As this type of signature is used widely and Java-based applications are common, this vulnerability has been classified by us as having high impact.

Risk

As signatures are the foundation in the trust chain used to verify identities, a vulnerability in signature algorithms has far-stretching consequences. Although certain attack vectors have been provided above, there might be other ways for an attacker to exploit the vulnerability. Most of these can be performed remotely without authentication (or even bypassing active authentication measures), causing unauthorised access to potentially confidential data. Therefore, we deem this vulnerability to be high risk.

Mitigation

Updates have been made available by Oracle and OpenJDK to fix the vulnerability [2][3].

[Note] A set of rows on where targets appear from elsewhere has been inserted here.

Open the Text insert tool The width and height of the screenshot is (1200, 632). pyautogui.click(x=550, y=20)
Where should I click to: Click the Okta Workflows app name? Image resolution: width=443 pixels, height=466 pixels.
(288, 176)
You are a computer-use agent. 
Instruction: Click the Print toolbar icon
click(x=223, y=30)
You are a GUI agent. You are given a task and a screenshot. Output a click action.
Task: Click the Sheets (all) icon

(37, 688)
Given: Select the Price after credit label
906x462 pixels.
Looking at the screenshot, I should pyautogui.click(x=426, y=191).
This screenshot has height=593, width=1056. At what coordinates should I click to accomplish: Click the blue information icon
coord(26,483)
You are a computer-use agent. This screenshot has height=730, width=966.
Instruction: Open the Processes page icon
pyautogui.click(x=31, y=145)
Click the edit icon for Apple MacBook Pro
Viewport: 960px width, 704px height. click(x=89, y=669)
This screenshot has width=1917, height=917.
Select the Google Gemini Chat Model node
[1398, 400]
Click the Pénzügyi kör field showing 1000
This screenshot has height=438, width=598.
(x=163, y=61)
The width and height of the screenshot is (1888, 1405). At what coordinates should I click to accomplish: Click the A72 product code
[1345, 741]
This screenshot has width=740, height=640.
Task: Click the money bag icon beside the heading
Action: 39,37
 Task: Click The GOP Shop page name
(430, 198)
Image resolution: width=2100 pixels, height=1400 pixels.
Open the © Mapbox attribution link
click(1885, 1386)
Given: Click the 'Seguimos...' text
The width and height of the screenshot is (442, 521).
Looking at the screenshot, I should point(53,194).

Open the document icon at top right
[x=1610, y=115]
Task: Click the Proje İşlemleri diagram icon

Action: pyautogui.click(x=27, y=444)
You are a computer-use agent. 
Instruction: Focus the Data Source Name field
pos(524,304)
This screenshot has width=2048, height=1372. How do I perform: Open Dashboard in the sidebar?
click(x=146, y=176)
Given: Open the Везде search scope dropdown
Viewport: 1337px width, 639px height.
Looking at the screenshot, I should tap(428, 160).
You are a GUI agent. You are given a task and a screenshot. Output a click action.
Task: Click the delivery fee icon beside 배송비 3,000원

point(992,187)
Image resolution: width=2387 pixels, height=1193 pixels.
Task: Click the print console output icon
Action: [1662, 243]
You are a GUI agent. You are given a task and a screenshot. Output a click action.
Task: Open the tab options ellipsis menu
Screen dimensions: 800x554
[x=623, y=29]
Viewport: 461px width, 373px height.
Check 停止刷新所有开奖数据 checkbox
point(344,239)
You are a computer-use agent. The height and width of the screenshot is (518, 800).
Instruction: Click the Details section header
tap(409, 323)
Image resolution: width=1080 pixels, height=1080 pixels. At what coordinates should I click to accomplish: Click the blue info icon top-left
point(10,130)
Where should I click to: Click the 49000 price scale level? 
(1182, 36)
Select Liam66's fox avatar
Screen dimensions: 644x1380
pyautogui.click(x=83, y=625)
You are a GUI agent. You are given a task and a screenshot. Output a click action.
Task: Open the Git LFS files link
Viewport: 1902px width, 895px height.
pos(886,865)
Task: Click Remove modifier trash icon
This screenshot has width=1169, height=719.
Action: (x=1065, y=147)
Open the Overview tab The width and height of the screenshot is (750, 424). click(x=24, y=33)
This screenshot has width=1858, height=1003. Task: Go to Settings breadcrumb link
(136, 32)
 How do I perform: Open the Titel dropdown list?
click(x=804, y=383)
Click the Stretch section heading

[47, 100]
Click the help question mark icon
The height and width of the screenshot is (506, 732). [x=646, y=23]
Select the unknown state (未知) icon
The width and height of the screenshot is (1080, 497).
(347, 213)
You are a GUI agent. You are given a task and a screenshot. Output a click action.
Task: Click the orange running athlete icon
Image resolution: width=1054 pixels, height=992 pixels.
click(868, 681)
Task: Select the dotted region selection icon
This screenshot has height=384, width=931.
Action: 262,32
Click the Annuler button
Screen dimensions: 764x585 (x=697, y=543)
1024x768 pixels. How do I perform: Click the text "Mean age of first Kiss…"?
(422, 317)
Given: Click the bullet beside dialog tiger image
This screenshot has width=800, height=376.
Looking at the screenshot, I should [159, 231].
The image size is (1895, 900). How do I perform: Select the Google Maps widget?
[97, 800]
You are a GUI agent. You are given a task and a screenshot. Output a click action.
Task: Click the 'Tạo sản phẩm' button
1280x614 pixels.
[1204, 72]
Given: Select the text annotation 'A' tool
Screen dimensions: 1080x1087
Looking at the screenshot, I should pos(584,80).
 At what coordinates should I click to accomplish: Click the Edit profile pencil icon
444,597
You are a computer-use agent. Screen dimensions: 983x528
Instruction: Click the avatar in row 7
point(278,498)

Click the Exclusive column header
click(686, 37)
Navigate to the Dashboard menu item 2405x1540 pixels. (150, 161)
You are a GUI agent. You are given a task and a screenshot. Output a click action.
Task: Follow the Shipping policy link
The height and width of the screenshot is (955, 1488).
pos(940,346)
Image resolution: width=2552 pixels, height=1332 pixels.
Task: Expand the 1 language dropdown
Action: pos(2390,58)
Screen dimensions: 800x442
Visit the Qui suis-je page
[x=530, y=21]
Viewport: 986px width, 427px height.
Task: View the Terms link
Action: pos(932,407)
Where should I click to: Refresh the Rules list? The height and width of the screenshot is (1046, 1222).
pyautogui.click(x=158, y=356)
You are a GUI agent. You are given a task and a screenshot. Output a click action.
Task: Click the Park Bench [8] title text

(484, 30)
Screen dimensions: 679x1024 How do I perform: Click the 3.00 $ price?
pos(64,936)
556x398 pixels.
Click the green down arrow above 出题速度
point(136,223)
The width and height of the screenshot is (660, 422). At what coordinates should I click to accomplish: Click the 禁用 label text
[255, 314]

Alternatively, the BouncyCastle provider [4] for cryptographic functions may be used for the Java Virtual Machine (JVM). You will need to update the java.security file to use this mitigation. For more details, refer to the installation guide [5].

What should you do?

Make sure to install the available patches mentioned above as soon as possible. Please be aware that applications from third parties might be vulnerable too when running on Java. For third-party applications, refer to the vendor of the application for any updates regarding this vulnerability.

Other vulnerabilities in Java have been fixed in the updates too, so make sure to patch as always, even if you do not make use of the affected functionality.

What will Northwave do?

Northwave will monitor any developments regarding this vulnerability. If new critical information about this threat arises, we will reach out to you. You can call us by phone or send us an email if you would like additional information.

E-mail: [email protected] Do you have an incident right now? Call our CERT number: +31 (0)85 043 7909

Disclaimer applies, see below.

Sources

[1]: https://neilmadden.blog/2022/04/19/psychic-signatures-in-java/

[2]: https://openjdk.java.net/groups/vulnerability/advisories/2022-04-19

[3]: https://www.oracle.com/security-alerts/cpuapr2022.html

[4]: https://www.bouncycastle.org/java.html

[5]: https://github.com/bcgit/bc-java/wiki/Provider-Installation

Disclaimer
Northwave has made every effort to make this information accurate and reliable. However, the information provided is without warranty of any kind and its use is at the sole risk of the user. Northwave does not accept any responsibility or liability for the accuracy, content, completeness, legality or reliability of the information provided. We shall not be liable for any loss or damage of whatever nature, direct or indirect, consequential or other, whether arising in contract, tort or otherwise, which may arise as a result of your use of, or inability to use, this information or any additional information provided by us in direct or indirect relation to the information provided here.